From the trees to the other holiday decor, many of the items the Moores put on display are those they have been given or amassed over the years, with a few new touches added each season – from the dishes and chargers she uses to dress her tables to the Byers’ Choice Carolers, Radko ornaments, elves and Santas throughout the home. “I see people who sell their stuff from year to year and start over,” Deedra said, “but I love what I have. When I get it out, I can remember who gave me that – that’s, to me, what’s fun about it.”
The laundry room tree sparkles with Ashton Drake Santas given to Ashton by her grandmother, Barry’s late mother. “They are the cutest little ornaments,” Deedra said. A tinsel tree in Ashton’s room is home to her personal ornaments, those she has been gifted by friends and family. Pine trees in Barry and Deedra’s bedroom feature mostly bird ornaments. A Charlie Brown tree stands proud – or rather, droops pitifully – next to the leg lamp from “A Christmas Story.”
“I usually decorate early because I do so much, I want us to enjoy it. I’m not one of those who waits until after Thanksgiving,” Deedra said. “I just phase it in.

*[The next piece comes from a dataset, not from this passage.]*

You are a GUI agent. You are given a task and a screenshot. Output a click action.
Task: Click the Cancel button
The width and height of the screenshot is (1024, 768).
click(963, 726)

I usually start toward the back of the house, in the bedrooms, and work my way up.”
Barry is in charge of the outside decorations, the deer and the wreaths, which are usually the last touches to go up, around Thanksgiving weekend. He also provides the muscle when it comes to getting everything down from the attic. “I don’t know that he enjoys it as much as I do. I think he just
goes along with it,” Deedra admitted with a laugh.
Labeled tubs, painstakingly organized, make both the unpacking and the return to storage easier, and Deedra said that attention to organization is key for ensuring decorating goes smoothly.
With the house trimmed in its holiday best, the Moores are ready to host friends and family all season long.
Deedra, 51, is a retired educator who now works part time at the Robotics Technology Park with Calhoun Community College. Barry, 55, is Franklin County probate judge, serving his third term in the position – first appointed in 2007 and first elected in 2012 – with plans to run for re-election in 2024. The couple lives in Russellville. Daughter Ashton, a Russellville High alum, will graduate from the University of Alabama in Birmingham this spring with her degree in civil engineering.